I’ve just gotten back from a whirlwind trip back to the States. It was a much-needed respite from the all kinds of madness going down over here (you’ll see soon enough what I’m referring to). I managed to cover a handful of states and eat all the ethnic food I could stomach (pretty literally, too).

First stop, New York (natch):

Unfortunately, I was still minus a camera (thanks to thieving Italians in the forgettable town of Calliano, who made off with not only the camera a little more than a month ago, but also my passport and many beloved items I’d picked up here and there over the years). Luckily, the bastards took my Canon S110, which might as well have been like taking photographs with twigs and a mirror. Or something. No, I’m joking: it was a great camera and I’ll miss it very much, but six years actually yields some pretty significant leaps in technology, according to Moore’s law (or what we like construe from it), not to mention significant reductions in size. I’m still working out how to get the best results from the new guy, so bear with me.

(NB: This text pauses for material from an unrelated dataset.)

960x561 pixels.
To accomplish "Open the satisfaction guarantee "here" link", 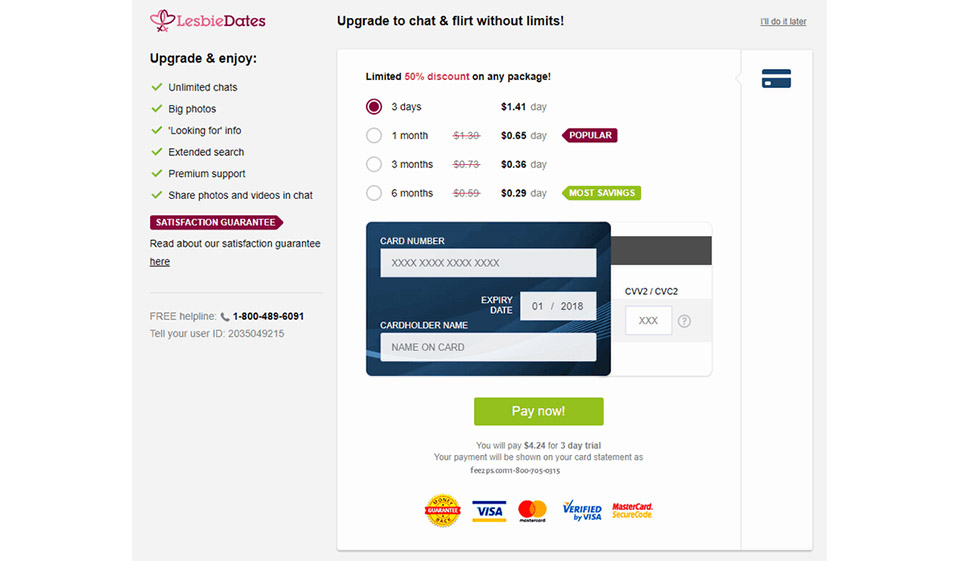I will (x=160, y=262).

Anyway, to get to the original point, I wasn’t able to get any photo coverage of my first 10 meals back in the States, which included arepas at the ever-reliable Caracas Arepa Bar; northern Thai, Jakartan, and southwestern Chinese all different storefronts on the same block on Whitney Ave./Broadway (Elmhurst, Queens) and all for the same lunch; dinner at Blue Hill Stone Barns (lovely surroundings, overly intellectual food); Afghani (again, Elmhurst); an omakase throwdown at Sushi of Gari; and I don’t even remember what else at this point. Here’s what I do have:

The menu and view at Pegu Club, one of my favorite new hang-outs in Manhattan. I am totally into this cocktail renaissance that going on (also loved Little Branch), with an obsessive focus (on the part of the bartenders/mixologists) on ingredient sourcing according to season, home-brewed tinctures, infusions and the like, and the perfectly crafted, perfectly refreshing libation. What’s great about Pegu is its lack of pretension — that is, given its location and aesthetic aspirations, the place could be a whole lot snobbier, much less chill, much less comfortable and way too scene-y. But it’s not. It’s old school in the best sense of the phrase. And I’ll be back for sure. They also make some ridiculously beautiful ice cubes.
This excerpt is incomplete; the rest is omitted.